Cross-correlation risks. Individual bits of benign data can be correlated to expose more about you than you might realize is possible from the pieces themselves. Giving your phone number to a drug store to save some money may seem innocuous, but when that number is looked up on third-party marketing lists, and then combined with leaked lists of voter registrations, it can now be used to identify where you live, how you vote, your health issues, your movements, and whom you communicate with on social media. This profile of you can then also be re-sold over and over. Years ago, AOL released what it thought were a data set of “anonymized” search requests, but by combining bits of personally identifiable information (PII), some users in their dataset were able to be identified.

These are just a few examples in an ever-growing list of threats to your privacy. It’s probably a lot for most people to process. And yet, AI and automation technologies, in the hands of cybercriminals and other malicious actors, make these privacy threats exponentially worse.

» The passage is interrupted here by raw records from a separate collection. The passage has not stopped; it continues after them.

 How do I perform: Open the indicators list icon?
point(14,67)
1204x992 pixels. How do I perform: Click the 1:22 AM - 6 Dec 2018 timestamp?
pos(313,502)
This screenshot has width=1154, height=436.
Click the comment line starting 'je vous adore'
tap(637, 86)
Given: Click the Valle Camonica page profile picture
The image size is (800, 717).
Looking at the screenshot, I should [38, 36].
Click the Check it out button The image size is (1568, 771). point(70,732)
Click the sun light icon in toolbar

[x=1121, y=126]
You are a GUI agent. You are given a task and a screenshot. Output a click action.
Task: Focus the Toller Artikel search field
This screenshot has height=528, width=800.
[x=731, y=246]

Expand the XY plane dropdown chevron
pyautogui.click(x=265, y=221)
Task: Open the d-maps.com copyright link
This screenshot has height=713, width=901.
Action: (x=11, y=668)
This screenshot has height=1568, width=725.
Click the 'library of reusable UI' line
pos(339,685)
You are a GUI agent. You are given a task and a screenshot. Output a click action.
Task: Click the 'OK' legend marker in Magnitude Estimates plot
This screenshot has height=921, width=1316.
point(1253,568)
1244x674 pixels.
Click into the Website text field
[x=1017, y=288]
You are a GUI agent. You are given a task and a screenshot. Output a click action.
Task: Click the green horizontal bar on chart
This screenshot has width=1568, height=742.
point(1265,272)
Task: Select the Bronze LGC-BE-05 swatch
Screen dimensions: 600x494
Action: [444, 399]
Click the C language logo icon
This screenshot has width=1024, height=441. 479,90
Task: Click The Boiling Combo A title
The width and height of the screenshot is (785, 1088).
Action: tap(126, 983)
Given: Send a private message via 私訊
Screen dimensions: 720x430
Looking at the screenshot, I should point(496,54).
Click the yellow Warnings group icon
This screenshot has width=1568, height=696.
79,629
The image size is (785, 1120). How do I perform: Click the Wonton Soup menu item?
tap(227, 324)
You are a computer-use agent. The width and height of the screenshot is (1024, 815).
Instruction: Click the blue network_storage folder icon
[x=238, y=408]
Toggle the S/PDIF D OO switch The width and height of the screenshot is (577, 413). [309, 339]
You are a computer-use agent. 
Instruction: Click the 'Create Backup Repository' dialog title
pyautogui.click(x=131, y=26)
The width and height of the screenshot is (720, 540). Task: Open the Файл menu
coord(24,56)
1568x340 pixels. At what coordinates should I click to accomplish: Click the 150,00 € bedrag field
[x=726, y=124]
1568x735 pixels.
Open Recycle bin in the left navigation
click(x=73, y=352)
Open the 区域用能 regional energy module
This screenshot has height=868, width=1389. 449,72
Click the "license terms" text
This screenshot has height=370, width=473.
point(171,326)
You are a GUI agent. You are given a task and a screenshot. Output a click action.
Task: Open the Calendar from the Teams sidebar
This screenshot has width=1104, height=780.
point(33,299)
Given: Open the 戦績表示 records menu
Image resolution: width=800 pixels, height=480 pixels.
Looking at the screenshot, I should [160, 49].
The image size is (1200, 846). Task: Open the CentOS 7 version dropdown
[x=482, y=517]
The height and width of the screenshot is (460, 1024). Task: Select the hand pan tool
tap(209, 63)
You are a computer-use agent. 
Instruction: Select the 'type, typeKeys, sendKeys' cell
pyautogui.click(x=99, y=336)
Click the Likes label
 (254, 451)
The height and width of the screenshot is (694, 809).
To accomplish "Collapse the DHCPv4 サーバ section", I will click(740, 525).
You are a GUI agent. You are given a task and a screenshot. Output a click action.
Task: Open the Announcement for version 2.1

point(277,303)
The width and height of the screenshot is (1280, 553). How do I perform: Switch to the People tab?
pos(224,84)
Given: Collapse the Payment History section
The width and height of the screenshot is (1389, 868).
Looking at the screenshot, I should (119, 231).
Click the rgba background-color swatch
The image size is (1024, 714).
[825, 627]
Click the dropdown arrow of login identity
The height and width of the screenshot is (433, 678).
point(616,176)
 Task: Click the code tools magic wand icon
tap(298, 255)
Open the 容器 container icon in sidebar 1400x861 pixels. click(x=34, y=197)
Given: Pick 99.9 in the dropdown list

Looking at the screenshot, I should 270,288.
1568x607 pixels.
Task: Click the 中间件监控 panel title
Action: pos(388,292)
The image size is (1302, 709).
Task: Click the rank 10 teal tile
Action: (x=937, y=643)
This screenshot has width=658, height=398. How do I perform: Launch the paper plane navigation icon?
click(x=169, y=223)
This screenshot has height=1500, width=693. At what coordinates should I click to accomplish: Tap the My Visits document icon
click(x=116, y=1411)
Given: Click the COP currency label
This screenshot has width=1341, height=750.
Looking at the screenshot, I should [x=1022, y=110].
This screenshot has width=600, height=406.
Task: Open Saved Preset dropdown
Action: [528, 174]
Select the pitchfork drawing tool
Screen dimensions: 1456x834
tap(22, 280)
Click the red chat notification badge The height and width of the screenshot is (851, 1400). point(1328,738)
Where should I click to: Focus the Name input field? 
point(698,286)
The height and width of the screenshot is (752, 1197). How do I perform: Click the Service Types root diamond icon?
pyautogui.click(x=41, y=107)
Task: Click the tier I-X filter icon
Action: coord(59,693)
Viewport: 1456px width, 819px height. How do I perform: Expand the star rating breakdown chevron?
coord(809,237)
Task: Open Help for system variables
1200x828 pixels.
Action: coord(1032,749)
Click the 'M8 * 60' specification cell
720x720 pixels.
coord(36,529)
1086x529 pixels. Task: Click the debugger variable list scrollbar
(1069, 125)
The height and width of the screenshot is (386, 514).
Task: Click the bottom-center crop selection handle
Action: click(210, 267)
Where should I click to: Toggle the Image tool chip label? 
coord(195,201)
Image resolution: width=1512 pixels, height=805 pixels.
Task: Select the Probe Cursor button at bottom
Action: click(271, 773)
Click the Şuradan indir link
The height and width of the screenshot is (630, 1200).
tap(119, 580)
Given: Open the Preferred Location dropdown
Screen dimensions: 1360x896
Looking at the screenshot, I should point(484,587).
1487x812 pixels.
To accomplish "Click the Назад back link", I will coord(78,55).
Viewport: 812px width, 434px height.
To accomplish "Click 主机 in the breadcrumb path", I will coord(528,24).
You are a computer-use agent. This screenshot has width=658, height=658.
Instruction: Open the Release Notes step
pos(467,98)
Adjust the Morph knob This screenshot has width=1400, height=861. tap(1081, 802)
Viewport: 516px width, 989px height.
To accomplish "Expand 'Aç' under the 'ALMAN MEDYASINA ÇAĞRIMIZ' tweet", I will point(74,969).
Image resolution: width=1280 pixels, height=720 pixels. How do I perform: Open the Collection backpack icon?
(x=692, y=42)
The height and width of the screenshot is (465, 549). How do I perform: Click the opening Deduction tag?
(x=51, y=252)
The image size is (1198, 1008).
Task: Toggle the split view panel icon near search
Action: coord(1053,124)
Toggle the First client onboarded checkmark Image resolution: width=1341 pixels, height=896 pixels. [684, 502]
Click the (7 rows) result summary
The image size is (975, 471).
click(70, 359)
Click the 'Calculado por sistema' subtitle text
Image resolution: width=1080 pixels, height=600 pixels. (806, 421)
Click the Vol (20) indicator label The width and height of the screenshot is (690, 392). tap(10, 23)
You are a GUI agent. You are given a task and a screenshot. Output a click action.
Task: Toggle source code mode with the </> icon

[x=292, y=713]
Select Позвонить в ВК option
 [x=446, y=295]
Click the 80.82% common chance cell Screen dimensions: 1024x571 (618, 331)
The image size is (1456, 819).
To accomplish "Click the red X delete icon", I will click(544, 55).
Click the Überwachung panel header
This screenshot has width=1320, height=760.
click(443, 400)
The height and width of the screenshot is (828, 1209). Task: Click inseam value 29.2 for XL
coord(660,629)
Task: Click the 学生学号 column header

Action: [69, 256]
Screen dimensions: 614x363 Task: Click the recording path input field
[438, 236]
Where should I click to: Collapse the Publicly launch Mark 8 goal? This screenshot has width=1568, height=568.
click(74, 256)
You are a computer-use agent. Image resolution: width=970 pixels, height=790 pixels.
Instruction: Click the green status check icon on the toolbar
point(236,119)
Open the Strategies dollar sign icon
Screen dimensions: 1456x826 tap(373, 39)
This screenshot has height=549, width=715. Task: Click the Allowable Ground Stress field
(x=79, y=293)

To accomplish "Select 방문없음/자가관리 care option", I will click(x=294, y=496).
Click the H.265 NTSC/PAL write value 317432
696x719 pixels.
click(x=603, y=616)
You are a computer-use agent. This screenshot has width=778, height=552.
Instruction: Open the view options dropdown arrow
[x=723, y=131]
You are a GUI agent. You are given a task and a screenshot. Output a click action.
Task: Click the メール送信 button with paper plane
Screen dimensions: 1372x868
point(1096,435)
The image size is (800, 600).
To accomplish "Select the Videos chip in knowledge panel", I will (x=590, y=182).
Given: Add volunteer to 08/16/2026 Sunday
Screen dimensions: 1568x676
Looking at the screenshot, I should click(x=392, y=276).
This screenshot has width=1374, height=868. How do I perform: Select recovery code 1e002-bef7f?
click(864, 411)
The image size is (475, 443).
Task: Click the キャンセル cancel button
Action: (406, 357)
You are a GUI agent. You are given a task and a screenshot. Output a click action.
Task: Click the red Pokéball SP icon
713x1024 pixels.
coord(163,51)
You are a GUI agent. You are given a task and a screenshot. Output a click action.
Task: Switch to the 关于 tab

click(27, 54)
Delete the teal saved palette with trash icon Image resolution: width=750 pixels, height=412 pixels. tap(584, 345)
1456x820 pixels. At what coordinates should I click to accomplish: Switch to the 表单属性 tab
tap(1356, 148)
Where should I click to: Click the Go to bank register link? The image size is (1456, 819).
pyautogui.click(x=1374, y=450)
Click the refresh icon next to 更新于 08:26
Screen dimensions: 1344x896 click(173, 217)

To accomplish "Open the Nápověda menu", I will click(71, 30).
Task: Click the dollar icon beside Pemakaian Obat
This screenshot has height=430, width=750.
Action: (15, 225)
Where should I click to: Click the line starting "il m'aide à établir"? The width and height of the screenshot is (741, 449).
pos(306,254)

As illustrated by scraping, massive amounts of data can be stolen and repurposed at high-speed using sophisticated bots. Similarly, bots can scrape geotagging information from billions of online photos, and AI can rapidly analyze these datasets to detect “interesting” patterns, such as fingerprints or recognized faces. Van Eck Phreaking and similar techniques are traditionally thought to require physical proximity, but now the ubiquity of vulnerable IoT devices makes large-scale invasion of privacy possible at a distance (think of The Dark Knight, when Batman hijacks every mobile phone in Gotham to emit high-frequency bursts to perform radar-like mass surveillance to find the Joker). Our security research teams have found that the entire IPv4 space can be automatically scanned for vulnerable devices in a matter of hours. They also found Internet-connected baby cameras that were compromised through automation and then used to speak to children in their homes. Finally, deep learning systems take cross-correlation privacy risks to a new level, identifying patterns that humans would never find on their own. In short, the use of automation and AI, combined with security issues, creates entirely new categories of privacy threats—which can then be exploited at Internet-scale.

Dealing with all of these threats in the long term is clearly beyond the abilities and energies of most individual consumers. So, what’s the solution? For a comprehensive, societal-level answer, the onus is on governmental policy and regulation, along with platforms, products, and organizations to keep us as safe as possible, using the best available security and privacy technology, which incorporate their own advanced AI and automation capabilities on our behalf. Over time, we are seeing that consumers and governments are holding companies more accountable for doing this effectively, and we’ve already seen actions punishing companies that fail to protect against these threats. Meanwhile, companies like Apple, who are approaching product design from a privacy-first standpoint, are justly praised and rewarded.

While addressing privacy threats in a systemic way is our best long-term defense, at the same time, we should take a number of simple steps ourselves that can go a long way toward protecting our own privacy, especially against today’s most common risks. This is why today, Data Privacy Day, is so important and helpful. It’s a great opportunity for everyone around the world to remind themselves of basic privacy practices which can produce great benefit, without having to be a privacy expert.